[Cite as State v. Baker, 2012-Ohio-5645.]
STATE OF OHIO ) IN THE COURT OF APPEALS
)ss: NINTH JUDICIAL DISTRICT
COUNTY OF SUMMIT )
STATE OF OHIO C.A. No. 26411
Appellee
v. APPEAL FROM JUDGMENT
ENTERED IN THE
TIMOTHY BAKER COURT OF COMMON PLEAS
COUNTY OF SUMMIT, OHIO
Appellant CASE No. CR 1998 03 0575
DECISION AND JOURNAL ENTRY
Dated: December 5, 2012
DICKINSON, Judge.
INTRODUCTION
{¶1} Timothy Baker pleaded guilty to four counts of burglary. The trial court
sentenced him to 12 years in prison and imposed five years of post-release control. Mr.
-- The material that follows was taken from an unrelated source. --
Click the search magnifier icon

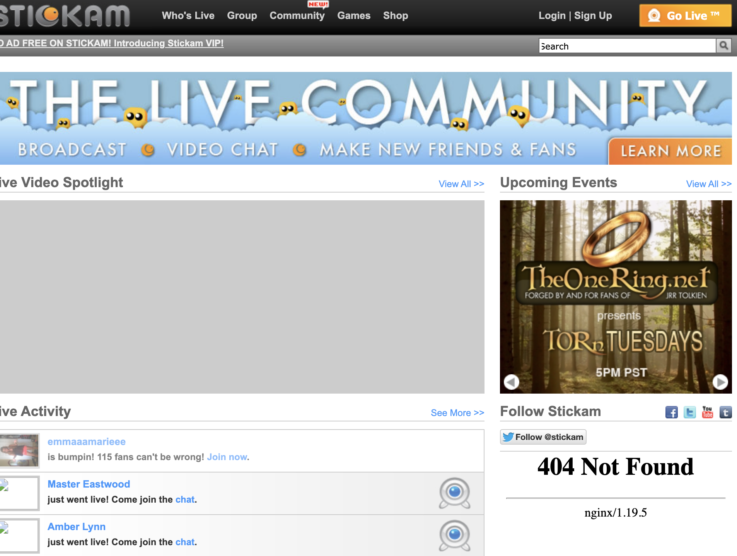(724, 46)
Baker
served his prison term and was released, but later violated the terms and conditions of post-
release control. After he was sent back to prison for the violation, he moved to vacate the
sanction, arguing that the part of his sentence that imposed post-release control was void. Mr.
Baker argued that, because burglary is a felony of the second degree, the court should have
imposed only three years of post-release control. The trial court denied his motion because it
concluded that, even though it had imposed the incorrect amount of post-release control, the
sentencing entry was sufficient to place him on notice that he would be subject to post-release
control after he completed his sentence. Mr. Baker has appealed, assigning as error that the court
incorrectly denied his motion to vacate. We reverse because the post-release control part of Mr.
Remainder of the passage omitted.